Delete employee records whose designation level becomes greater than 4.



In [None]:
# Increasing designation level by 1 for failed projects (demotion)
Final.loc[Final["Status"] == "Failed", "Designation Level"] += 1

# Removing employees whose designation level is greater than 4
Final = Final[Final["Designation Level"] <= 4]

# Display updated Final DataFrame
Final


## Task 7  
Add “Mr.” and “Mrs.” as prefixes to the First Name based on gender and remove the Gender column.


In [None]:
# Adding title to First Name based on Gender
Final["First Name"] = np.where(
    Final["Gender"] == "M",
    "Mr. " + Final["First Name"],
    "Mrs. " + Final["First Name"]
)

# Dropping the Gender column as it is no longer needed
Final.drop("Gender", axis=1, inplace=True)
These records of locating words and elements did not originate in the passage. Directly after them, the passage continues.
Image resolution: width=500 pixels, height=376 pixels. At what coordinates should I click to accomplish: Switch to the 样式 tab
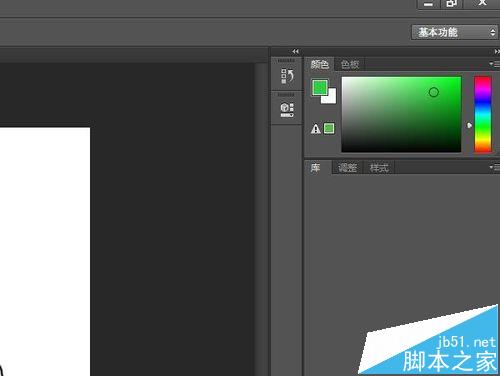(x=379, y=168)
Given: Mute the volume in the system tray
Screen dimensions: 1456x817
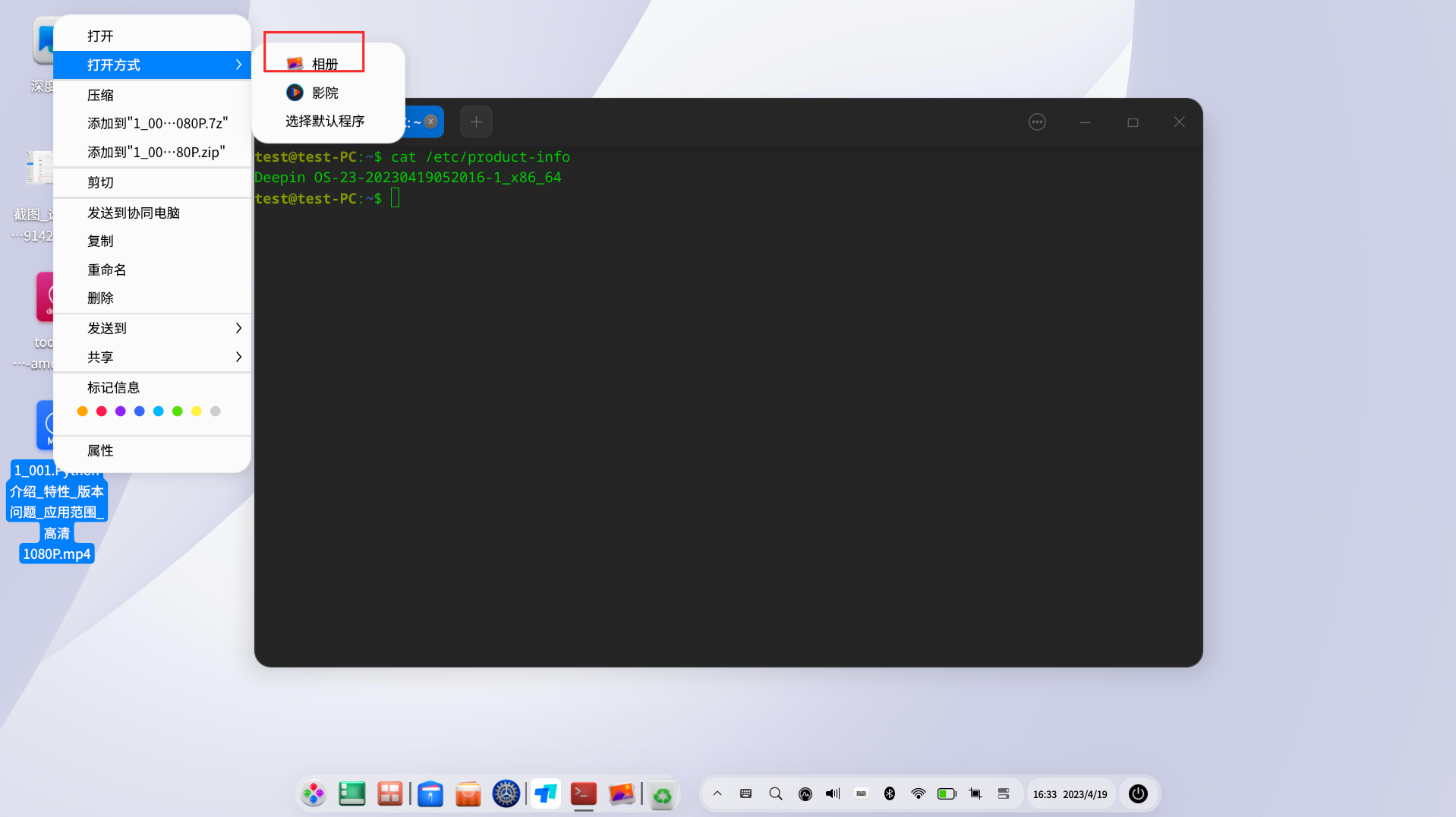Looking at the screenshot, I should [x=832, y=793].
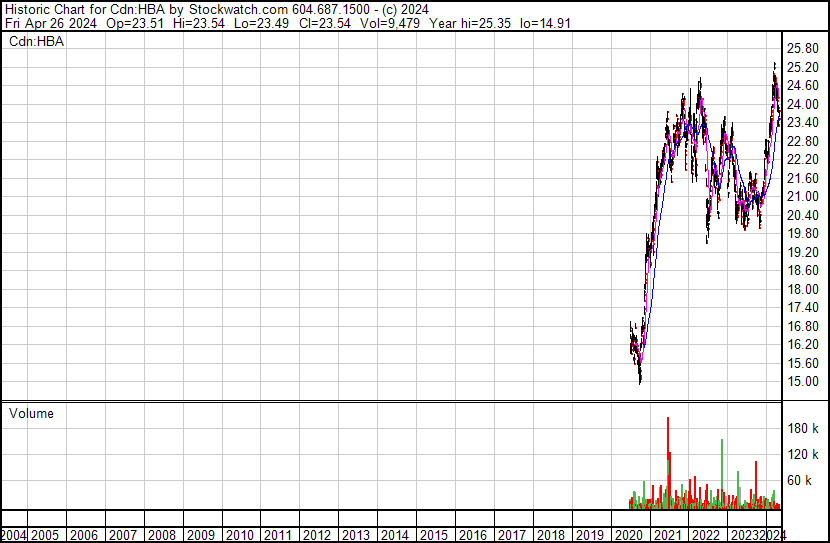Click the 60 k volume axis label
Screen dimensions: 830x543
pos(803,481)
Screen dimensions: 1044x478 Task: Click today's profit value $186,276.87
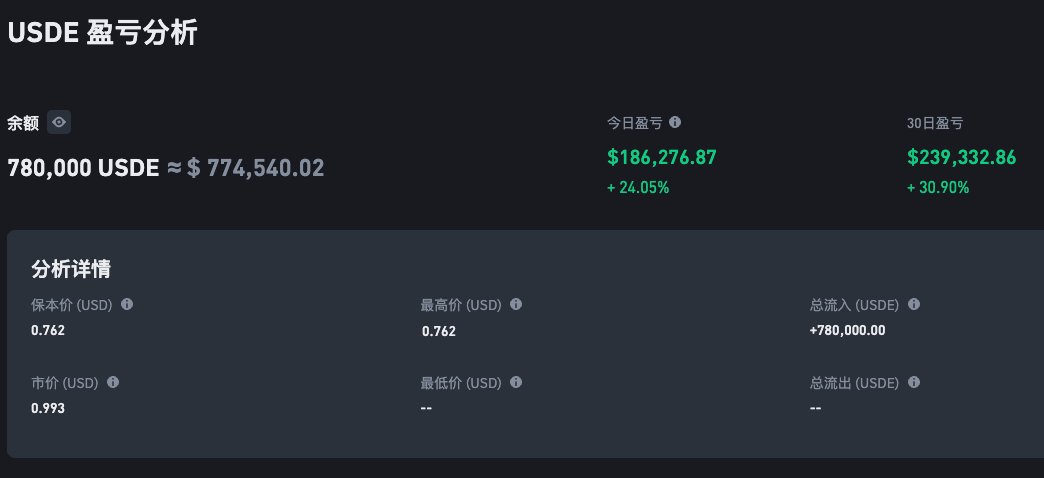[662, 157]
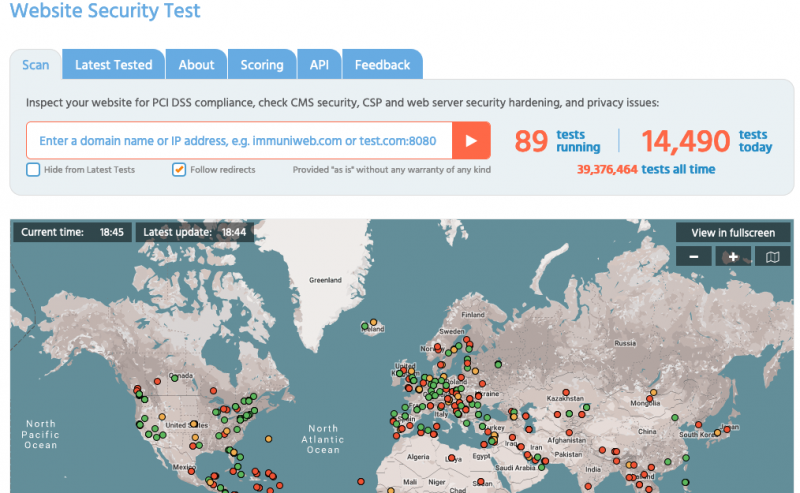Switch to the About tab
Image resolution: width=800 pixels, height=493 pixels.
tap(196, 65)
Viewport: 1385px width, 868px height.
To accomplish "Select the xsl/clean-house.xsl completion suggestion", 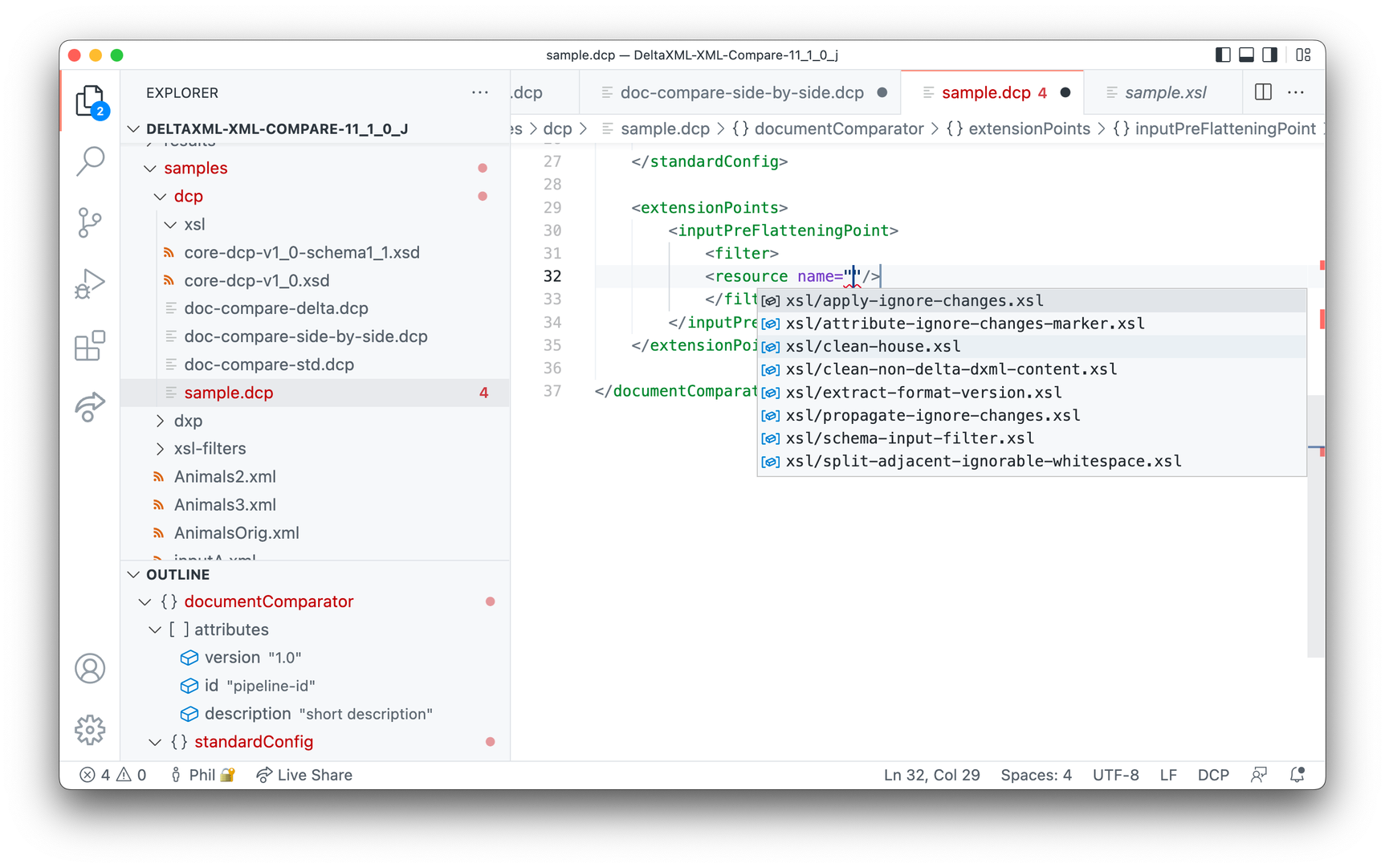I will (x=873, y=346).
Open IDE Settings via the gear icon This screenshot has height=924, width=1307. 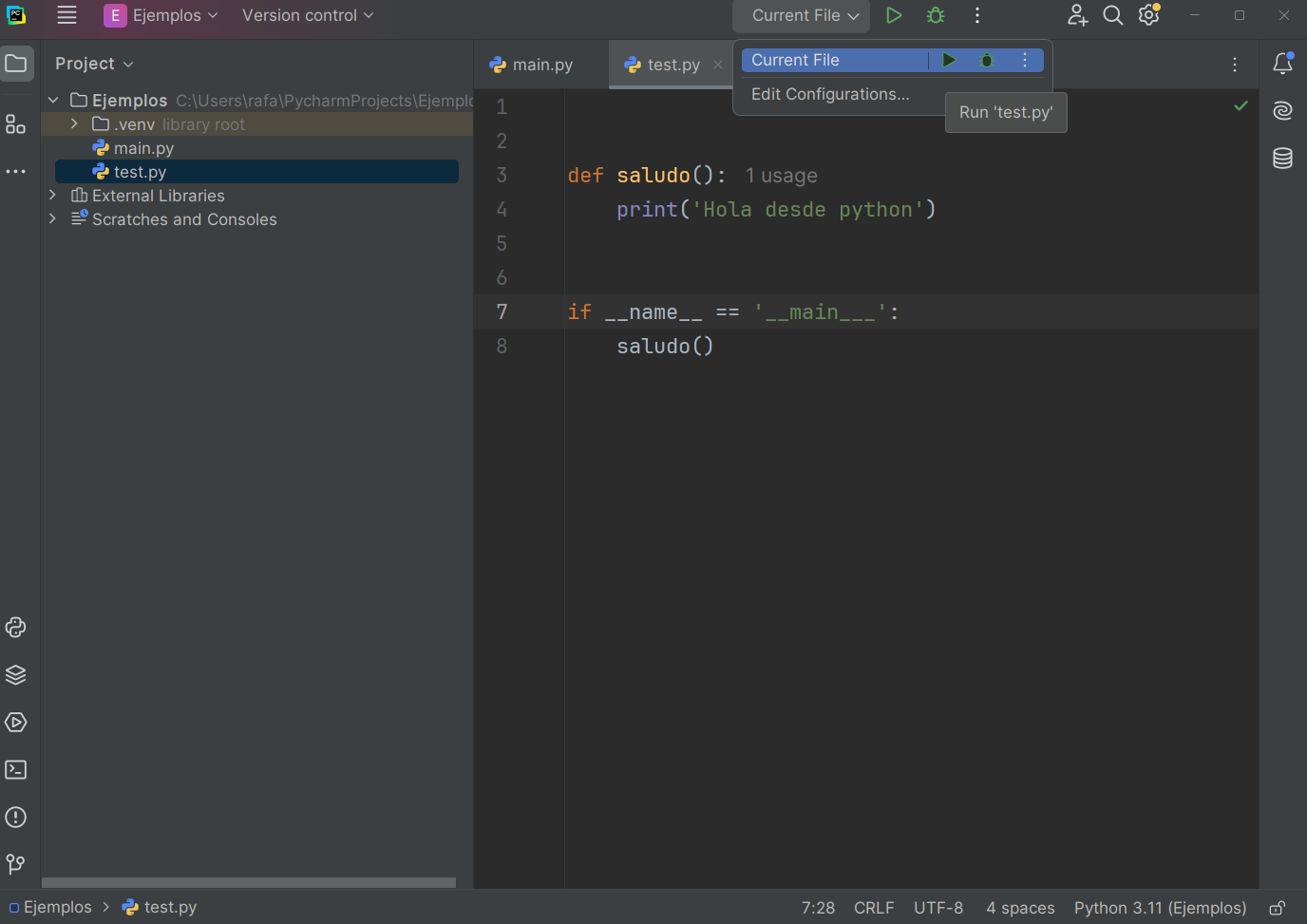pos(1148,15)
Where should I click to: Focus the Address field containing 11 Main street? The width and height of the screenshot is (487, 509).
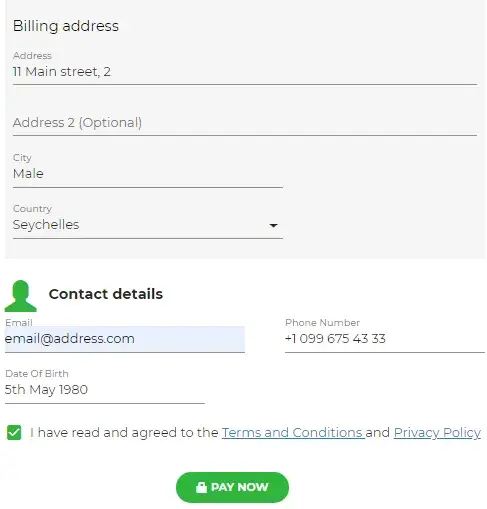pyautogui.click(x=245, y=72)
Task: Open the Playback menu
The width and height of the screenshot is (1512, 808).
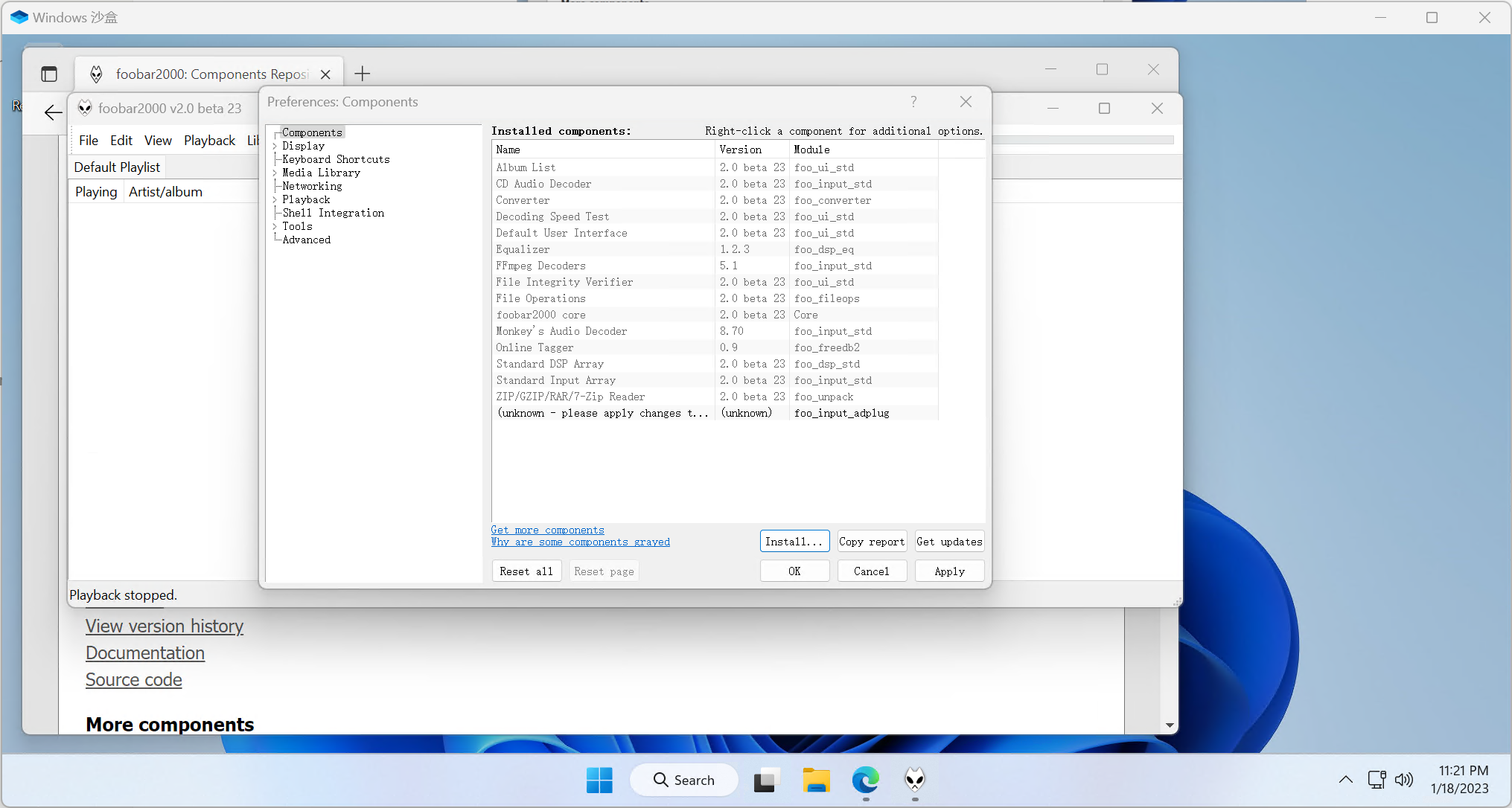Action: click(x=209, y=141)
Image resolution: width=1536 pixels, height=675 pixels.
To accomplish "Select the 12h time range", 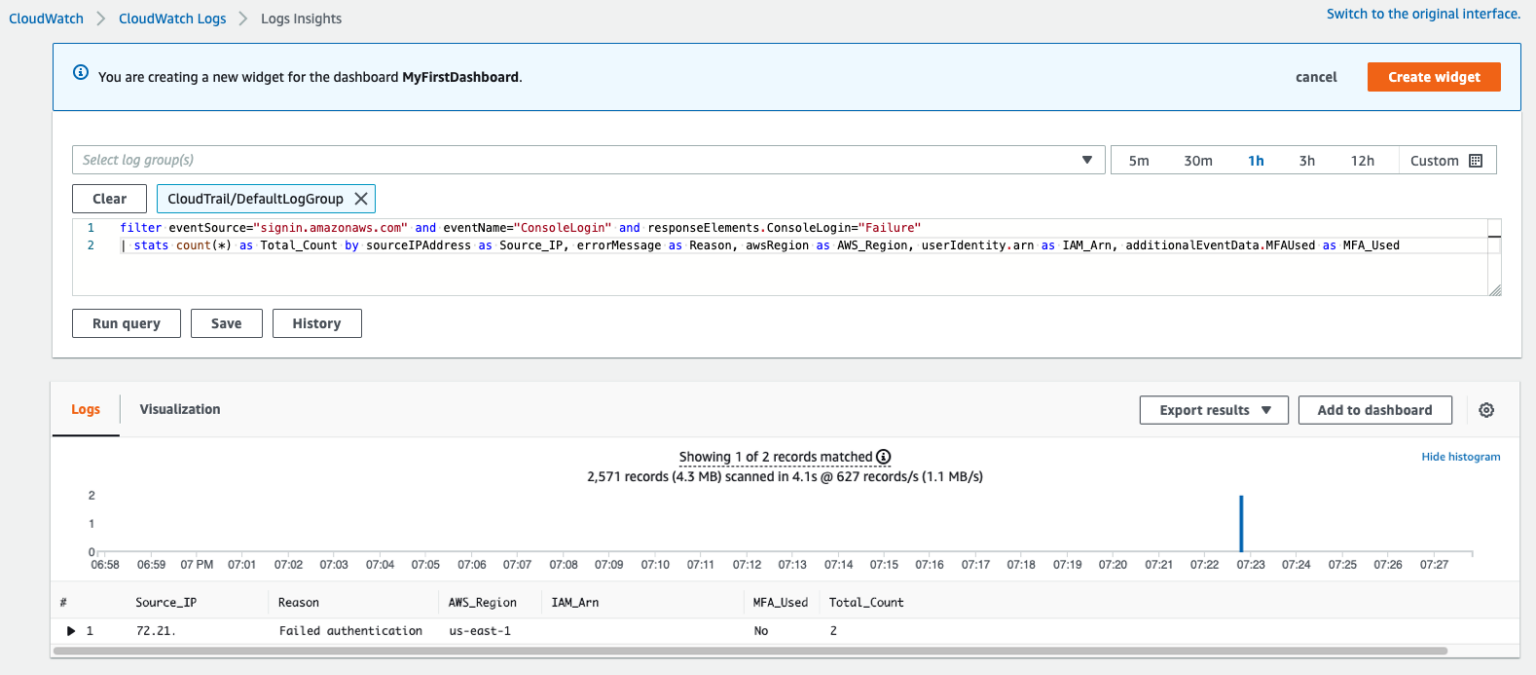I will pyautogui.click(x=1362, y=161).
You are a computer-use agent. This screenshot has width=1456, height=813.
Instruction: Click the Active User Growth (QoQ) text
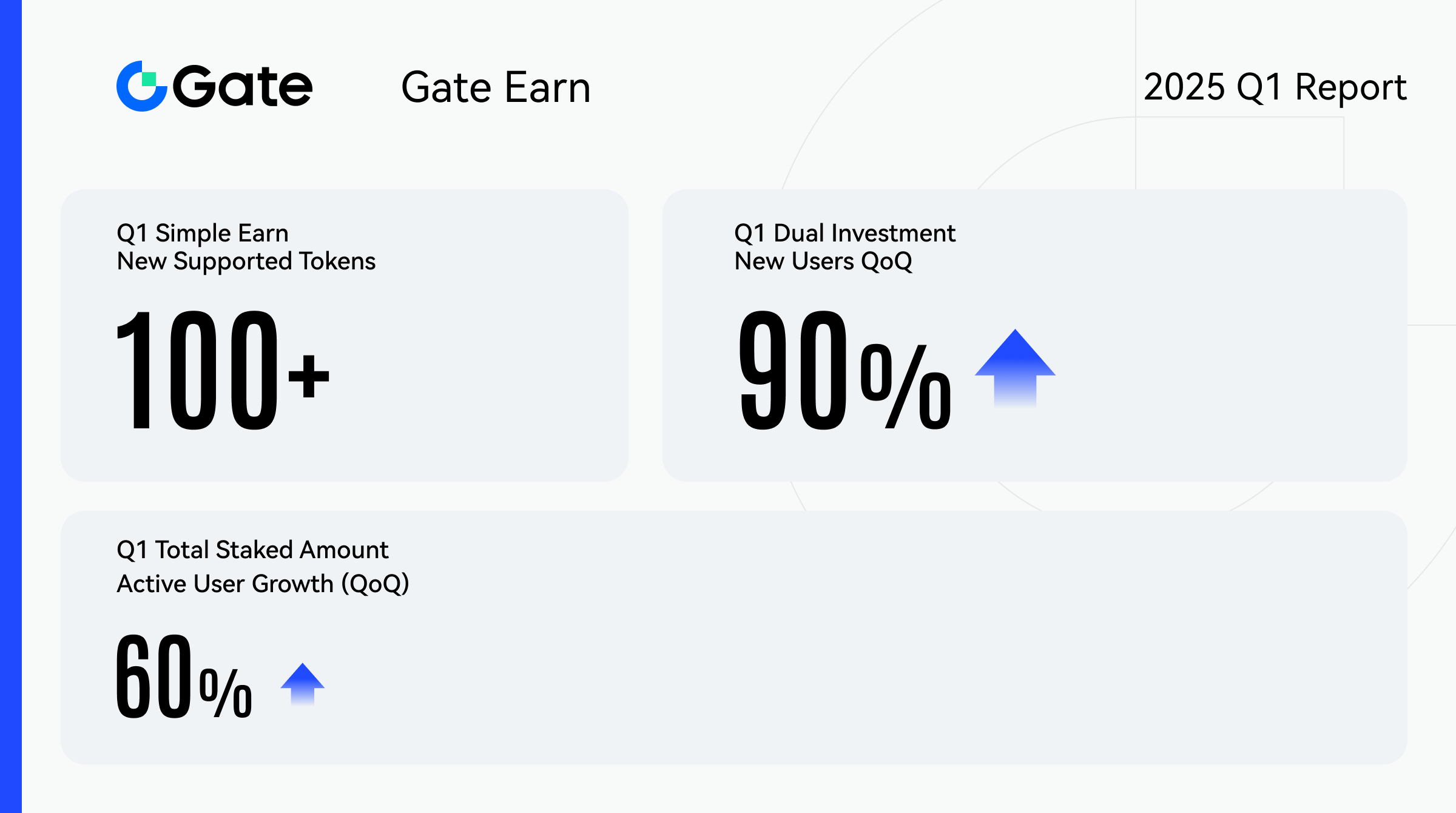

# Display updated Final DataFrame
Final


## Task 8
Promote designation level by 1 for employees whose age is more than 29 years

In [None]:
# Promoting employees whose age is greater than 29
# Promotion means reducing designation level by 1 (since 1 is highest)
Final.loc[Final["Age"] > 29, "Designation Level"] -= 1

# Display updated Final DataFrame
Final


## Task 9  
Create a DataFrame showing total project cost per employee.


In [None]:
# Calculating total project cost per employee
TotalProjCost = Final.groupby(
    ["ID", "First Name"]
)["Cost"].sum().reset_index()

# Renaming column for clarity
TotalProjCost.rename(columns={"Cost": "Total Project Cost"}, inplace=True)

# Display result
TotalProjCost


## Task 10  
Print all employee details whose city name contains the letter "o".


In [None]:
# Filtering employees whose city name contains letter 'o'
Final[Final["City"].str.contains("o", case=False)]


## Conclusion

This capstone project successfully demonstrates the use of Python fundamentals,
Pandas, and NumPy to solve real-world data problems. All tasks from data creation,
cleaning, transformation, and analysis were completed as per the project requirements.